In her first two years, Nelson constantly concerned-trolled her colleagues, proposed bad amendment after bad amendment, and allied with Mayor Bruce Harrell to pass her most nefarious pet project: utterly useless hiring bonuses for cops. In private, some council members have called her “the Kshama Sawant of the Right,” which is a cutting insult coming from middle-of-the-road Democrats. 

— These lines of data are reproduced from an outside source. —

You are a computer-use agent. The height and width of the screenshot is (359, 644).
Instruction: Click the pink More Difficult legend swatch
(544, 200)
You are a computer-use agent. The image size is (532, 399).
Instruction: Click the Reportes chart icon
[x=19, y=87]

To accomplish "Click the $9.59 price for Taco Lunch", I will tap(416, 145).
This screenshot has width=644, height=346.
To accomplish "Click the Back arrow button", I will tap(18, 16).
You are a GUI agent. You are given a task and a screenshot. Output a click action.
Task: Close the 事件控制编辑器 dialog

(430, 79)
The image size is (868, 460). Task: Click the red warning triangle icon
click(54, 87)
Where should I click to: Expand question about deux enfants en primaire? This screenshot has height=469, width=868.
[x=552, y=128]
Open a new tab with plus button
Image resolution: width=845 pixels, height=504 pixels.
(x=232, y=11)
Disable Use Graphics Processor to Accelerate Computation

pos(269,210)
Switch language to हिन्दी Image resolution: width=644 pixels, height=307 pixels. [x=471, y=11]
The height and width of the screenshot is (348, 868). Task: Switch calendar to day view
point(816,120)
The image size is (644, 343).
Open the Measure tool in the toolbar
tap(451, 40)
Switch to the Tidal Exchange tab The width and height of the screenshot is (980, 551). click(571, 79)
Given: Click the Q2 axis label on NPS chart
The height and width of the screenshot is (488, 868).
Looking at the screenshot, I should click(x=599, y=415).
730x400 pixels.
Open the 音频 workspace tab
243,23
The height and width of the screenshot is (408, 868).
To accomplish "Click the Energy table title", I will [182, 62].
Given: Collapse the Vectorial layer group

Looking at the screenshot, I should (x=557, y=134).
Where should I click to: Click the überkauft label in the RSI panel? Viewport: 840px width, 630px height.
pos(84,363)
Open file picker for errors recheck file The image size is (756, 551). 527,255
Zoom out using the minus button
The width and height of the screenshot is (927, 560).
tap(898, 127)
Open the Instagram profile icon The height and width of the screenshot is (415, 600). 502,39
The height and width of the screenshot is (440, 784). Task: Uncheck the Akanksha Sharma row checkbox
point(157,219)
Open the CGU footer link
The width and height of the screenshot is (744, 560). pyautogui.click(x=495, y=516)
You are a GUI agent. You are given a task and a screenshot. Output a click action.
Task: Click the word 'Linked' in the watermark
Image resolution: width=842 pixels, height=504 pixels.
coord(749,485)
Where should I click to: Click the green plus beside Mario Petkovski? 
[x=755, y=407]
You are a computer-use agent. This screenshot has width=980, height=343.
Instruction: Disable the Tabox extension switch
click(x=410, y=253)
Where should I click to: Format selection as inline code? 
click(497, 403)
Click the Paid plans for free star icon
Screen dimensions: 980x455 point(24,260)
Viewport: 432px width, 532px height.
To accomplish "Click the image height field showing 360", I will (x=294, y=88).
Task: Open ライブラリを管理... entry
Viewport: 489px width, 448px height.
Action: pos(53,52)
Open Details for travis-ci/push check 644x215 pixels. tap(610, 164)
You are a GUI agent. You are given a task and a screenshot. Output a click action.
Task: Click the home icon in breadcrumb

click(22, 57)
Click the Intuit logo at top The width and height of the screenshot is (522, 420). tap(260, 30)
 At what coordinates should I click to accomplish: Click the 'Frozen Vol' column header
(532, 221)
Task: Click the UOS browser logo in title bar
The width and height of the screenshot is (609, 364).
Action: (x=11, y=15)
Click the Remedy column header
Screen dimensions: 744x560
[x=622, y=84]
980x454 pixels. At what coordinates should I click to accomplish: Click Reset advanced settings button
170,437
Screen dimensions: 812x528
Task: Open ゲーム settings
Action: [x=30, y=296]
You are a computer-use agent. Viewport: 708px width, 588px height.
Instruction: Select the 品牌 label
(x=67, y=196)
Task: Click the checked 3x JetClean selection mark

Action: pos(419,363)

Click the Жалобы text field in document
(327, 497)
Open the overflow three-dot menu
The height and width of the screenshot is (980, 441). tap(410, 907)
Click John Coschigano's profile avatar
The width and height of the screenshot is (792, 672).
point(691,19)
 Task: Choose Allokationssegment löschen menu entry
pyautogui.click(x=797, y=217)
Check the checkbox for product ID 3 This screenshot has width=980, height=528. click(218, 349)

Now, with seven seats up for reelection in two weeks, Nelson holds a powerful position as the only council member guaranteed to survive another year. She and the Mayor allegedly recruited and certainly endorsed the most conservative candidates in every race, with the exception of the Mayor backing incumbent Council Member Dan Strauss in District 6. Given how much money big business poured into those candidates' campaigns, and given how little labor PACs have raised to even the playing field, Seattle may elect a council full of Nelsons, marking a huge swing to the right. 

What’s the worst that could happen? Well…. 

Wrong on Renters' Rights

If voters elect Rob Saka in D1, Tanya Woo in D2, Joy Hollingsworth in D3, Maritza Rivera in D4, Cathy Moore in D5, Pete Hanning in D6, and Bob Kettle in D7, then the body would become little more than the landlord lobby that paid for their campaigns.

While the current council certainly watered-down its fair share of tenant protections, a few champions for renters—particularly Council Members Kshama Sawant, Lisa Herbold, and Tammy Morales—delivered wins that may not have happened under more conservative iterations of the Seattle City Council. 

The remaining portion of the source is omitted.